Text extract:
In this section, a proxy agent-based scheme is proposed in order to minimize the SIP session re-setup delay over wireless link in 3G inter-subnet handover scenario. All BSs located together with SGSN (serving GPRS support node) actually have proxy agents, which play a significant role in processing SIP session request message triggered by the MH or the CH. That is, when an SIP session is initiated by the MH or the CH, the proxy agent on the BS, which the MH is attached to, sends an SIP session specification (called S-SPEC) message to a set of possible BSs (called M-SPEC) to which the MH may visit in next step. Hence, the proxy agent on the BS needs to discover the IP addresses of the neighboring BSs in the M-SPEC. The existing solutions to maintain and create M-SPEC can actually be found from a lot of previous works [11–15].

Aim of the task: Reproduce word for word the part of the SIP handover passage above that begins at "In this section, a" and stops after "previous works [11–15].".

Dataset excerpt:

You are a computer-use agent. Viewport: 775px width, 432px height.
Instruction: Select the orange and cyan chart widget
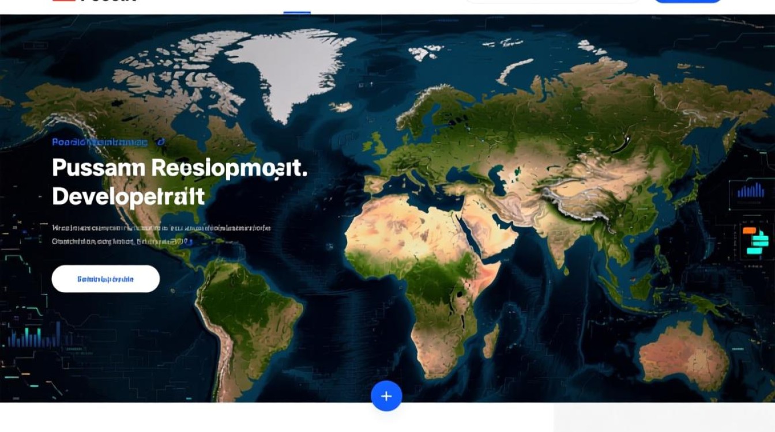click(756, 241)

Final result:
In this section, a proxy agent-based scheme is proposed in order to minimize the SIP session re-setup delay over wireless link in 3G inter-subnet handover scenario. All BSs located together with SGSN (serving GPRS support node) actually have proxy agents, which play a significant role in processing SIP session request message triggered by the MH or the CH. That is, when an SIP session is initiated by the MH or the CH, the proxy agent on the BS, which the MH is attached to, sends an SIP session specification (called S-SPEC) message to a set of possible BSs (called M-SPEC) to which the MH may visit in next step. Hence, the proxy agent on the BS needs to discover the IP addresses of the neighboring BSs in the M-SPEC. The existing solutions to maintain and create M-SPEC can actually be found from a lot of previous works [11–15].